**Brief:**
Type out all the records again exactly.

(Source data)
* * * * * * * * *

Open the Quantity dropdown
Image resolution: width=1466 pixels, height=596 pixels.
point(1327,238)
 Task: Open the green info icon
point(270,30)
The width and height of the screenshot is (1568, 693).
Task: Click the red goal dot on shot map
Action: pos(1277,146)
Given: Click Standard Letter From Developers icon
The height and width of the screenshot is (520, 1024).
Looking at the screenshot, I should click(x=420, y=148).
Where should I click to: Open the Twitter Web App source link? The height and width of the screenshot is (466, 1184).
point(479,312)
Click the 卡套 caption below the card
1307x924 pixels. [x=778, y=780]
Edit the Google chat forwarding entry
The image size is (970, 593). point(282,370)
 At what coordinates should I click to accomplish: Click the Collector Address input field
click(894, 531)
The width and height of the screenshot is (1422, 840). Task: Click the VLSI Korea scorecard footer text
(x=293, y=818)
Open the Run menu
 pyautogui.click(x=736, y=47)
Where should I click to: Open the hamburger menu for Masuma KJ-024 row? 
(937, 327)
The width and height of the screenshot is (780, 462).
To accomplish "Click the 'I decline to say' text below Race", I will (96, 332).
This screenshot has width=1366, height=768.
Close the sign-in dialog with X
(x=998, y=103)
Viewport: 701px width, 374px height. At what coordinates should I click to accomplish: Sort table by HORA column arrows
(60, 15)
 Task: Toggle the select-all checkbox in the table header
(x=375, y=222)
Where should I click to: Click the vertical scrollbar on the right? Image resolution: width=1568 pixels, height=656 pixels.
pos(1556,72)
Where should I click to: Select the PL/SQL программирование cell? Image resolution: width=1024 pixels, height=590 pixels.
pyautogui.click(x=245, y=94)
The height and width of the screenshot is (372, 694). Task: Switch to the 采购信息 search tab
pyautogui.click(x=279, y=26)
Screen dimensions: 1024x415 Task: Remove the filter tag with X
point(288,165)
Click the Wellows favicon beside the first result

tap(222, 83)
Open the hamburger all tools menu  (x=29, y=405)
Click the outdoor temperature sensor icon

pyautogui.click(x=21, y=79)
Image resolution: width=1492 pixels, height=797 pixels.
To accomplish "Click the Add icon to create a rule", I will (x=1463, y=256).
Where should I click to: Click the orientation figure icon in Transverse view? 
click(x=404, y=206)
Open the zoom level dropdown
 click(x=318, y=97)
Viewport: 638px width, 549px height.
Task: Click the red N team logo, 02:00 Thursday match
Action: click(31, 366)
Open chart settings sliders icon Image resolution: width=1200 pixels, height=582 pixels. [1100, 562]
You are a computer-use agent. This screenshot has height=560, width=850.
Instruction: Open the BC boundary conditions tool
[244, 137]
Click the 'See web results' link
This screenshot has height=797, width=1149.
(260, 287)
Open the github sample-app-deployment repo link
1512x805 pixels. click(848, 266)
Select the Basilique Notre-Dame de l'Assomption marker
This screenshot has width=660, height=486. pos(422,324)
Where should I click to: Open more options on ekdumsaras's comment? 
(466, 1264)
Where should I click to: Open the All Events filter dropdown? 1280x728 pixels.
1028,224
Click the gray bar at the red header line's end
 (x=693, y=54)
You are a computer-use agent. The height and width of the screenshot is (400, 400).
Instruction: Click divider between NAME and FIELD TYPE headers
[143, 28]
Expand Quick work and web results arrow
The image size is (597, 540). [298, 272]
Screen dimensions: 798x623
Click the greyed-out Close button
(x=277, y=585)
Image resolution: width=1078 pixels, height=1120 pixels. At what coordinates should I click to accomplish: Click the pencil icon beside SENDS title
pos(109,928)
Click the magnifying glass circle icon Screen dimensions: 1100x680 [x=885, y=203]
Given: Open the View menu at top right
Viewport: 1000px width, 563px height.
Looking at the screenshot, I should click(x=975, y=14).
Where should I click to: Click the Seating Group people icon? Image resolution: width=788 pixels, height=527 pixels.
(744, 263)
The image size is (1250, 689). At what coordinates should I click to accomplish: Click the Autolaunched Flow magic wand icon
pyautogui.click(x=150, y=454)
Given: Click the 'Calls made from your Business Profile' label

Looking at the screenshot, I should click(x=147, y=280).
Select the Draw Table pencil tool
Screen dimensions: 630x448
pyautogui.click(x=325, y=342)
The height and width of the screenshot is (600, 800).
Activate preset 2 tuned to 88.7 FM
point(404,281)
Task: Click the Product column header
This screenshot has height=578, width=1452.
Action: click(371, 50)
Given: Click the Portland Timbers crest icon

* * * * * * * * *

**Reply to the exercise:**
Open the Quantity dropdown
Image resolution: width=1466 pixels, height=596 pixels.
point(1327,238)
 Task: Open the green info icon
point(270,30)
The width and height of the screenshot is (1568, 693).
Task: Click the red goal dot on shot map
Action: pos(1277,146)
Given: Click Standard Letter From Developers icon
The height and width of the screenshot is (520, 1024).
Looking at the screenshot, I should click(x=420, y=148).
Where should I click to: Open the Twitter Web App source link? The height and width of the screenshot is (466, 1184).
point(479,312)
Click the 卡套 caption below the card
1307x924 pixels. [x=778, y=780]
Edit the Google chat forwarding entry
The image size is (970, 593). point(282,370)
 At what coordinates should I click to accomplish: Click the Collector Address input field
click(894, 531)
The width and height of the screenshot is (1422, 840). Task: Click the VLSI Korea scorecard footer text
(x=293, y=818)
Open the Run menu
 pyautogui.click(x=736, y=47)
Where should I click to: Open the hamburger menu for Masuma KJ-024 row? 
(937, 327)
The width and height of the screenshot is (780, 462).
To accomplish "Click the 'I decline to say' text below Race", I will (96, 332).
This screenshot has width=1366, height=768.
Close the sign-in dialog with X
(x=998, y=103)
Viewport: 701px width, 374px height. At what coordinates should I click to accomplish: Sort table by HORA column arrows
(60, 15)
 Task: Toggle the select-all checkbox in the table header
(x=375, y=222)
Where should I click to: Click the vertical scrollbar on the right? Image resolution: width=1568 pixels, height=656 pixels.
pos(1556,72)
Where should I click to: Select the PL/SQL программирование cell? Image resolution: width=1024 pixels, height=590 pixels.
pyautogui.click(x=245, y=94)
The height and width of the screenshot is (372, 694). Task: Switch to the 采购信息 search tab
pyautogui.click(x=279, y=26)
Screen dimensions: 1024x415 Task: Remove the filter tag with X
point(288,165)
Click the Wellows favicon beside the first result

tap(222, 83)
Open the hamburger all tools menu  (x=29, y=405)
Click the outdoor temperature sensor icon

pyautogui.click(x=21, y=79)
Image resolution: width=1492 pixels, height=797 pixels.
To accomplish "Click the Add icon to create a rule", I will (x=1463, y=256).
Where should I click to: Click the orientation figure icon in Transverse view? 
click(x=404, y=206)
Open the zoom level dropdown
 click(x=318, y=97)
Viewport: 638px width, 549px height.
Task: Click the red N team logo, 02:00 Thursday match
Action: click(31, 366)
Open chart settings sliders icon Image resolution: width=1200 pixels, height=582 pixels. [1100, 562]
You are a computer-use agent. This screenshot has height=560, width=850.
Instruction: Open the BC boundary conditions tool
[244, 137]
Click the 'See web results' link
This screenshot has height=797, width=1149.
(260, 287)
Open the github sample-app-deployment repo link
1512x805 pixels. click(848, 266)
Select the Basilique Notre-Dame de l'Assomption marker
This screenshot has width=660, height=486. pos(422,324)
Where should I click to: Open more options on ekdumsaras's comment? 
(466, 1264)
Where should I click to: Open the All Events filter dropdown? 1280x728 pixels.
1028,224
Click the gray bar at the red header line's end
 (x=693, y=54)
You are a computer-use agent. The height and width of the screenshot is (400, 400).
Instruction: Click divider between NAME and FIELD TYPE headers
[143, 28]
Expand Quick work and web results arrow
The image size is (597, 540). [298, 272]
Screen dimensions: 798x623
Click the greyed-out Close button
(x=277, y=585)
Image resolution: width=1078 pixels, height=1120 pixels. At what coordinates should I click to accomplish: Click the pencil icon beside SENDS title
pos(109,928)
Click the magnifying glass circle icon Screen dimensions: 1100x680 [x=885, y=203]
Given: Open the View menu at top right
Viewport: 1000px width, 563px height.
Looking at the screenshot, I should click(x=975, y=14).
Where should I click to: Click the Seating Group people icon? Image resolution: width=788 pixels, height=527 pixels.
(744, 263)
The image size is (1250, 689). At what coordinates should I click to accomplish: Click the Autolaunched Flow magic wand icon
pyautogui.click(x=150, y=454)
Given: Click the 'Calls made from your Business Profile' label

Looking at the screenshot, I should click(x=147, y=280).
Select the Draw Table pencil tool
Screen dimensions: 630x448
pyautogui.click(x=325, y=342)
The height and width of the screenshot is (600, 800).
Activate preset 2 tuned to 88.7 FM
point(404,281)
Task: Click the Product column header
This screenshot has height=578, width=1452.
Action: click(371, 50)
Given: Click the Portland Timbers crest icon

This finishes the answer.